What you should do>
Convert the items, from the start up to and including the line containing "Action: 461,233", into a Markdown table with the columns Row and Text, numbering each line and skipping blank lines. Leave the pictures out of the table.

==== Records for this exercise

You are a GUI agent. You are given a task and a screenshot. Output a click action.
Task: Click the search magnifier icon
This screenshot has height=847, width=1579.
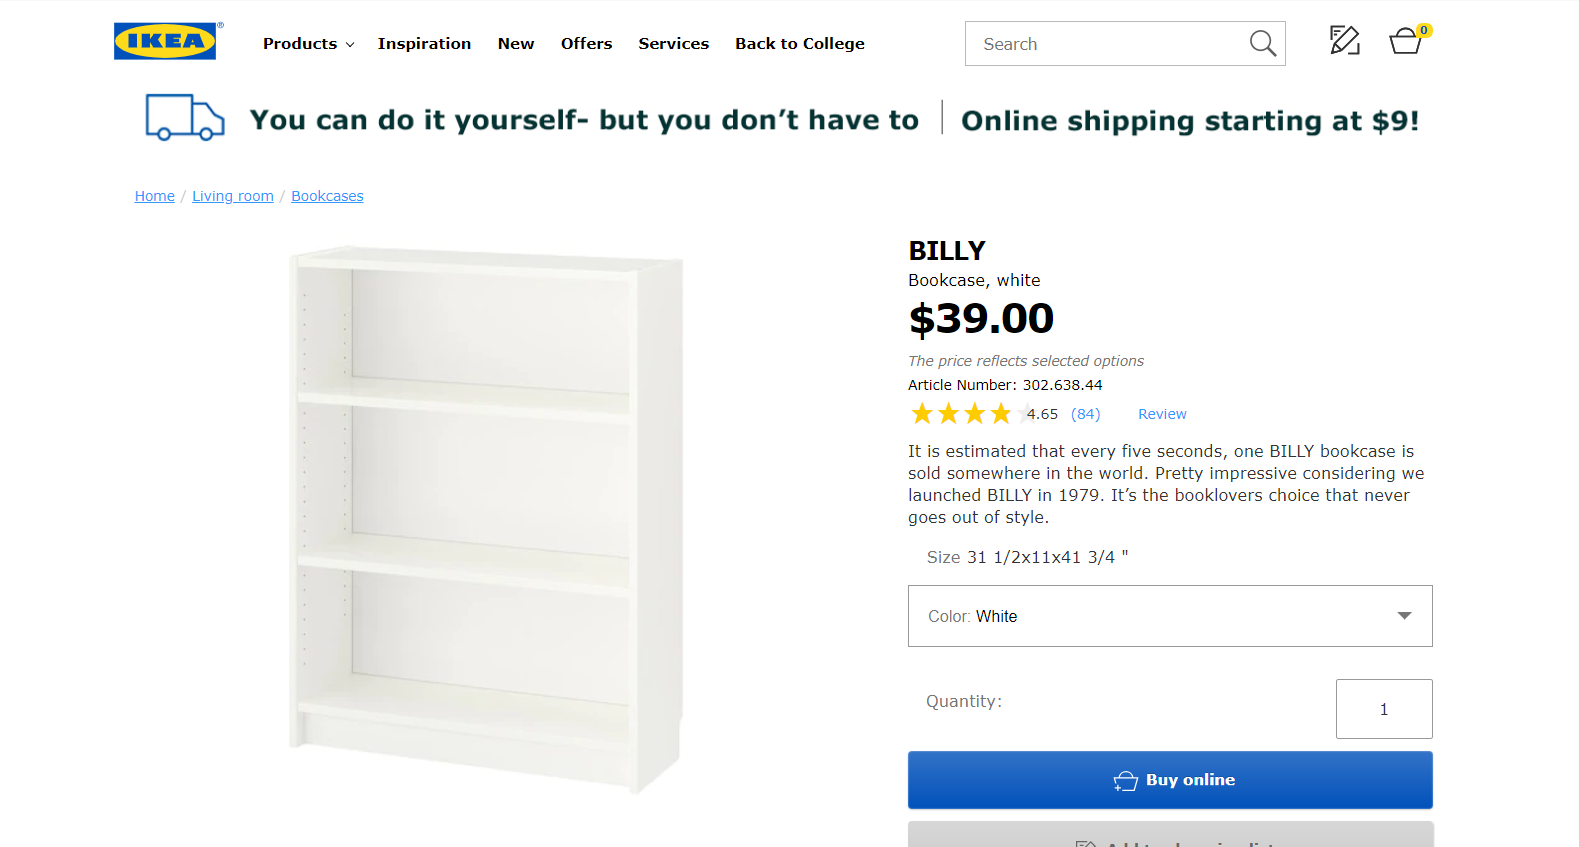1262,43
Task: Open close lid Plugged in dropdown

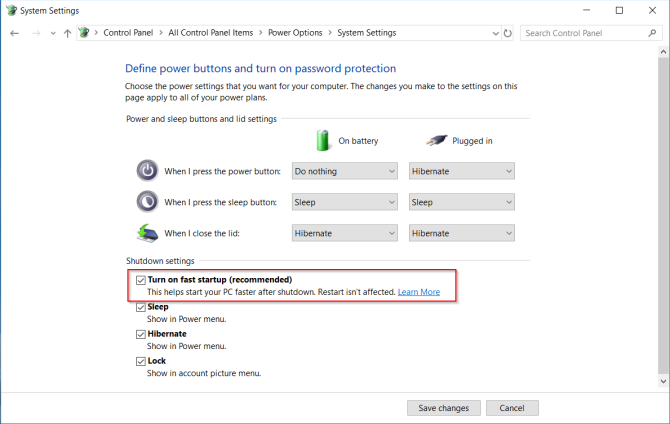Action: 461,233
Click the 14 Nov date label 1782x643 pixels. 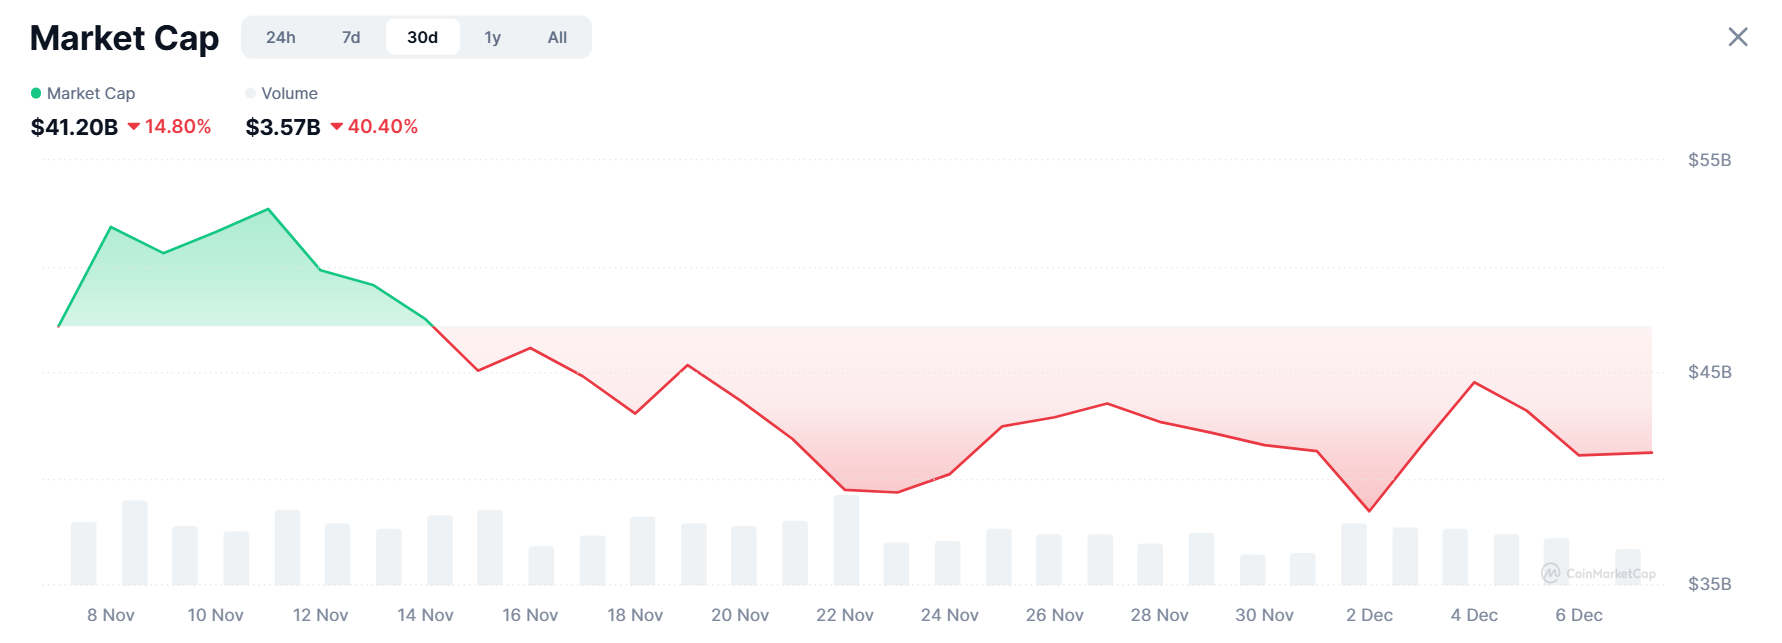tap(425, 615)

========

Response to the task>
| Row | Text |
|---|---|
| 1 | You are a GUI agent. You are given a task and a screenshot. Output a click action. |
| 2 | Task: Click the search magnifier icon |
| 3 | This screenshot has height=847, width=1579. |
| 4 | 1262,43 |
| 5 | Task: Open close lid Plugged in dropdown |
| 6 | Action: 461,233 |